Section 8.3.10, "Viewing Indexing Errors" describes some of the most common Oracle Text URL error messages.

Expected and unexpected errors are reported when TEXTTEST is run in verbose mode (-v command line flag). When TEXTTEST is run it opens the URL data file and uses it to populate the URL test table. This enables you to amend and augment the list of URLs used for testing by changing the contents of the file.

The default location for the URL data file is specified in the file Config.pm. Alternatively you can specify a URL test data file using the -u command line argument when running TEXTTEST. For example:

texttest -c 'sys/change_on_install@orcl as sysdba' -u ORACLE_HOME/Portal/texttest/url

ORACLE_HOME/Portal/texttest/url is the default location for the URL data file, within the Oracle Application Server Oracle home.

You may change the URL details if you think a specific URL is causing problems in your portal installation. Or perhaps, your Oracle Application Server installation resides behind a firewall and you wish to change the URL test data to include URLs that are local to your intranet, rather than public URLs on the Internet.

H.5.3 URL Tests and Proxies

If your portal installation resides behind a firewall it may be necessary to configure Oracle Text to use a proxy before it can fetch URLs that reside beyond the firewall.

If you run TEXTTEST in these circumstances without setting proxies, the URL indexing tests fail. In this case you have three choices:

  • Remove the failing URLs from the test data set. Simply remove the line from the URL data file.

  • Mark the offending tests as expected to fail. Do this by placing the URL followed by the expected error message in the URL data file.

  • Specify a proxy to use. See Section H.5.4, "Specifying Proxies for Use with URL Indexing Tests" for details.

H.5.4 Specifying Proxies for Use with URL Indexing Tests

You can specify a proxy to use in two locations:

  • In the file Config.pm that contains separate settings for ftp_proxy and http_proxy.

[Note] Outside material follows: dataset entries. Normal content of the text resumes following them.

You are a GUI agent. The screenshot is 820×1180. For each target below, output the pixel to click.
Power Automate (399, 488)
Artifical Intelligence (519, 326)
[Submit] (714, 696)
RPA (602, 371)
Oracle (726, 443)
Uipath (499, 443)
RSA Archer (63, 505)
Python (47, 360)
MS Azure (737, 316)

  • Using the -p parameter for the TEXTTEST script. In this case, the same proxy is used for both HTTP and FTP proxies.

In both cases the form of the proxy should be <hostname>.<domain>:<port>. The port is optional. For example,

www-proxy.us.abc.com:80
emeacache.abc.com

The -n command line argument and the no_proxy Config.pm setting can both be used to specify a list of domains for which the proxy should not be used. The list should be comma separated. For example,

uk.abc.com,us.abc.com,abc.com

H.6 Descriptions of TEXTTEST Tests

This section describes each of the tests that TEXTTEST performs and outlines some of the common causes for failure of each test.

H.6.1 Connect to Database as User sys

Description:

Connects to the database as the privileged user used to create the test schema. This is referred to the sys user or the sys schema. However, it does not have to be the user sys, any sufficiently privileged user will suffice.

Possible cause of failure:

  • Incorrect schema name or password.

  • If the user, such as sys, needs to connect with a specific role then the roles must be specified in the in the connect string in the usual format, that is, sys/change_on_install as sysdba.

When this test fails, it causes other tests to fail.

H.6.2 Create textcase Schema

Description:

Creates the schema into which test objects are installed. By default, this schema is called textcase and it is referred to as the test schema.

Possible cause of failure:

  • The user with which TEXTTEST is connected, does not have privileges to create other users.

  • There are several other reasons why it might not be possible to create a new schema, for example, there may be insufficient space in the database.

When this test fails, it causes other tests to fail.

H.6.3 Grant DBA Role to textcase Schema

Description:

Grants the DBA role to the test schema. This allows it to directly create and remove objects from the ctxsys schema.

Possible cause of failure:

  • The user with which TEXTTEST is connected, does not have the necessary privileges to grant the DBA role to another user. It must have the DBA role itself to do this.

H.6.4 Grant CTXAPP Role to textcase Schema

Description:

Grants the CTXAPP role to the test schema. This is required when using Oracle Text features.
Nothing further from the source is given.